Unite members working for Veolia in Bromley, Croydon and Camden have won a pay victory in terms of both pay and terms and conditions. This victory comes at a time when many workers are facing pay cuts and where local government workers have only been offered 1 per cent following years of a pay freeze, and shows that a determined campaign can win real gains for workers.
Our members, employed in waste services in Bromley and Croydon, had voted for strike action in the next stage of what was becoming an increasingly bitter pay dispute. In Camden an indicative ballot had rejected the employer’s latest offer. Pay is negotiated on a site by site and contract by contract basis. While maintaining this principle, the union took a tactical decision to run joint campaigns on all three sites. While the negotiations took place separately, it was the same regional officer at all three sites. This allowed for report backs to all sites and joint working.
The joint campaign also ensured that should it come to industrial action, the employer would not be able to use workers from one site to break a strike at another.

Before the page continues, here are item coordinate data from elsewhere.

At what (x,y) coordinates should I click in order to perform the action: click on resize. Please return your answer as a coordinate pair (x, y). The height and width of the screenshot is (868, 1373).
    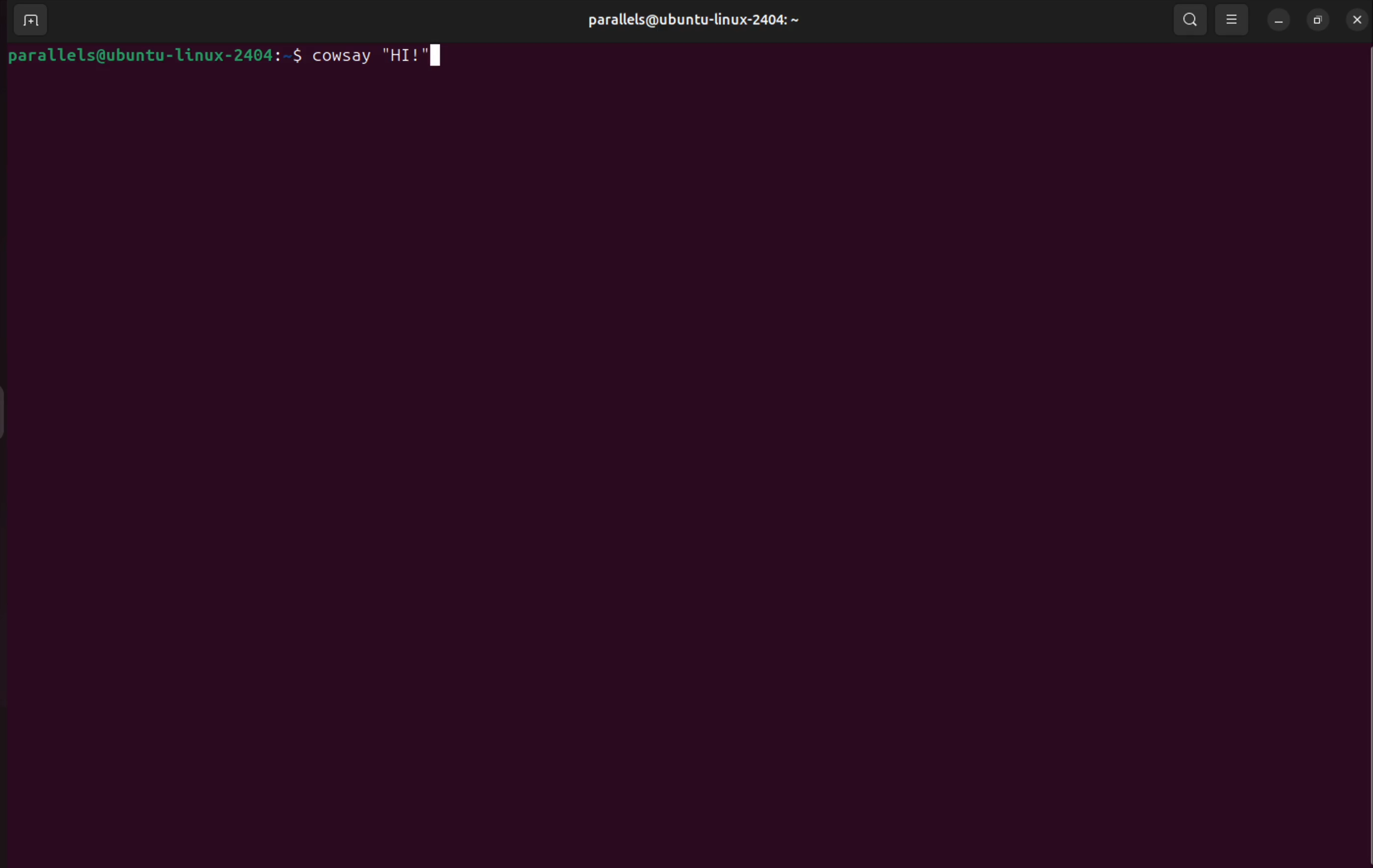
    Looking at the image, I should click on (1317, 21).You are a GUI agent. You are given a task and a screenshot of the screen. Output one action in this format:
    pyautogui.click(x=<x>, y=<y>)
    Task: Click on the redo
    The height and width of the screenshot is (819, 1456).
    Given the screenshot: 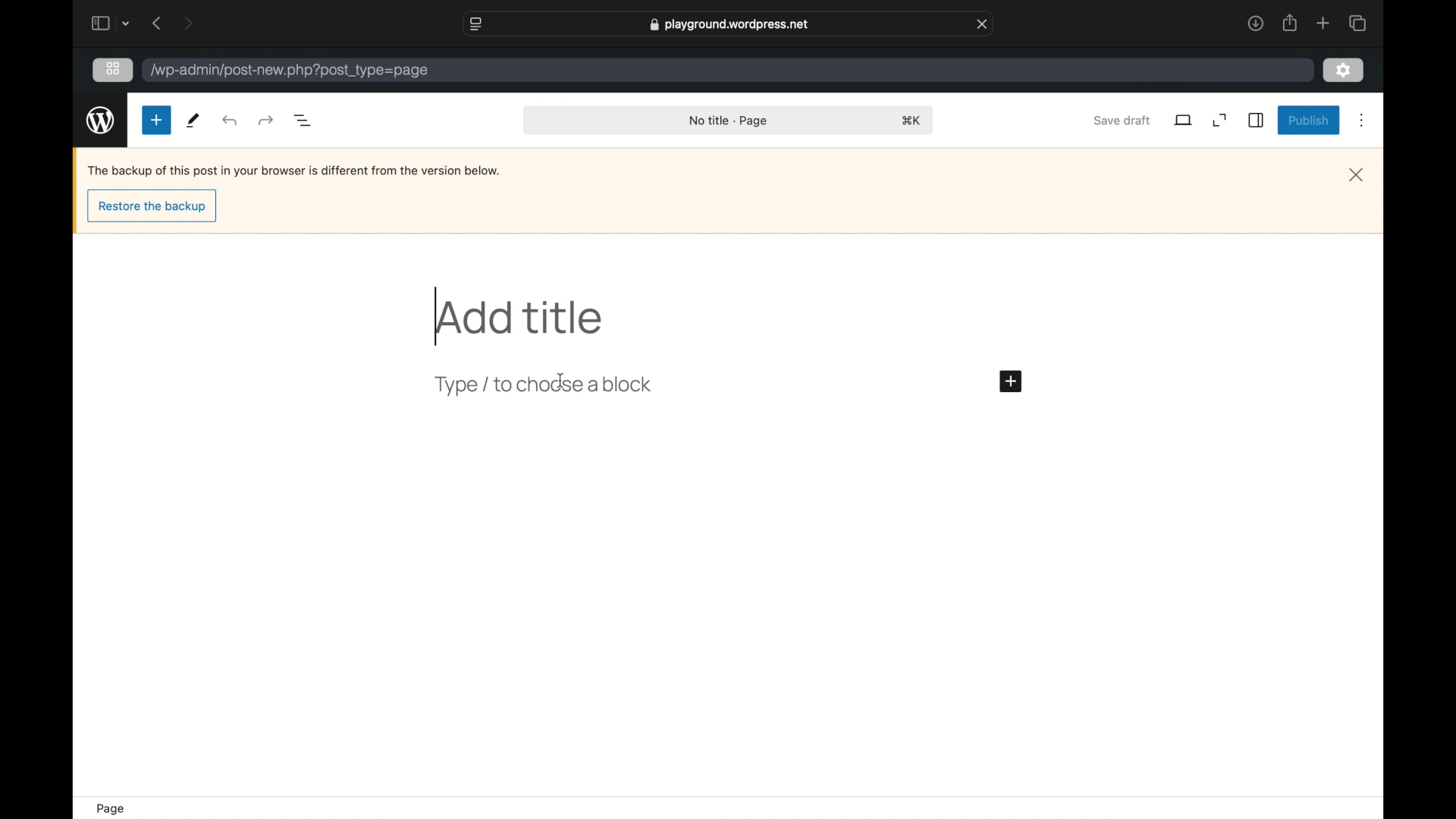 What is the action you would take?
    pyautogui.click(x=230, y=120)
    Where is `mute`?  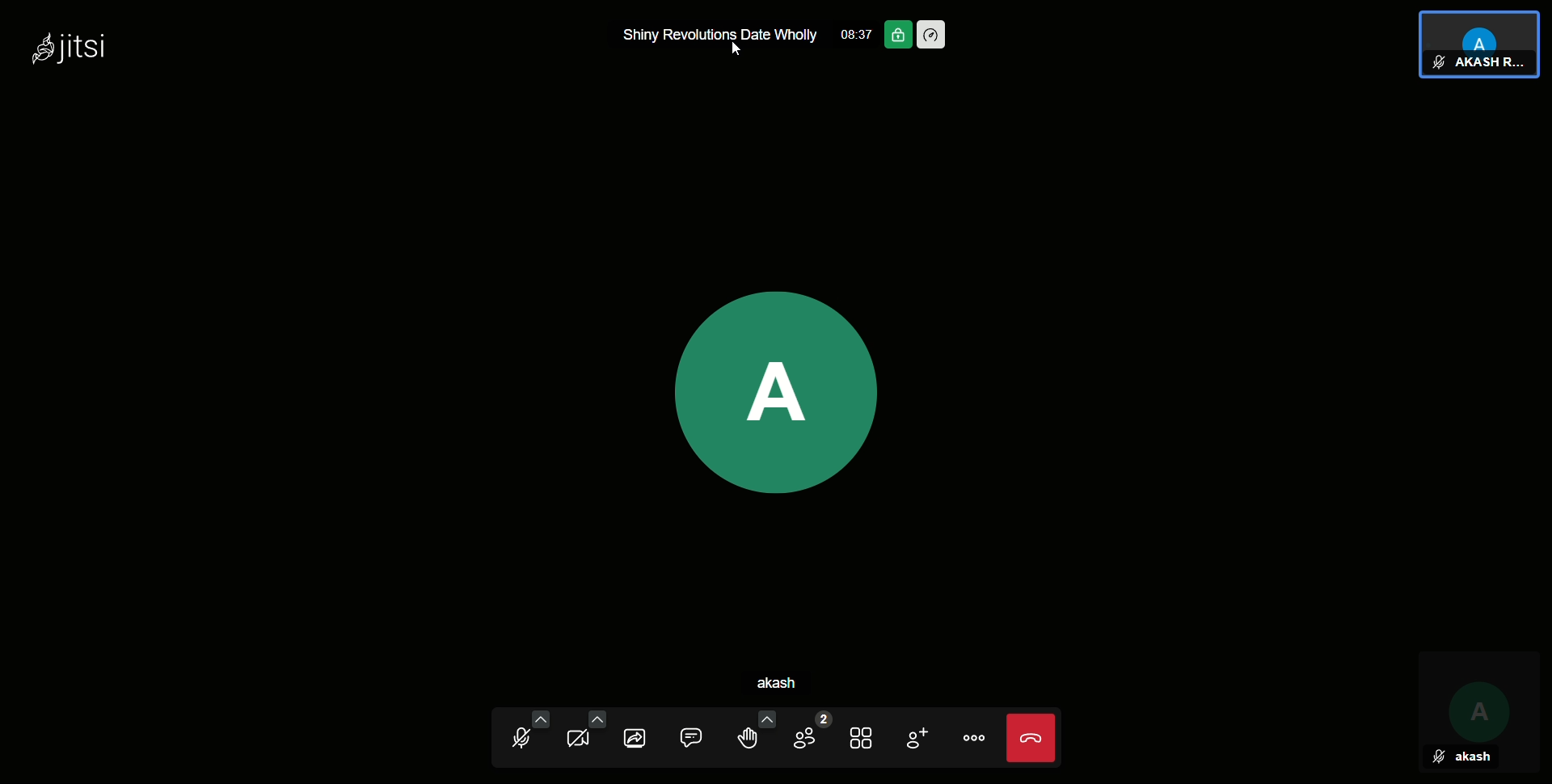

Following indicative ballots at Bromley and Croydon an industrial action ballot took place at both sites and returned a yes vote. Camden was a bit further behind in the negotiations, but the union ran an indicative ballot and got the yes vote allowing us to keep this as a further escalation measure.
A publicity campaign was also launched to put our side of the argument.
Once days for strike action were named, the company requested that the strike days be suspended and that Acas talks begin. The union agreed. At Acas, the employer made an improved offer amounting to:
- 2.25 per cent this year (backdated to November for Bromley and January for Croydon)
- 2.25 per cent next year
- Sick pay increased by a week full pay and a week half pay and the same next year
- An increase in annual leave by a day
The offer was also extended to Camden despite the employer initially being unwilling to discuss Camden.
During consultations meetings the majority of members accepted the offer.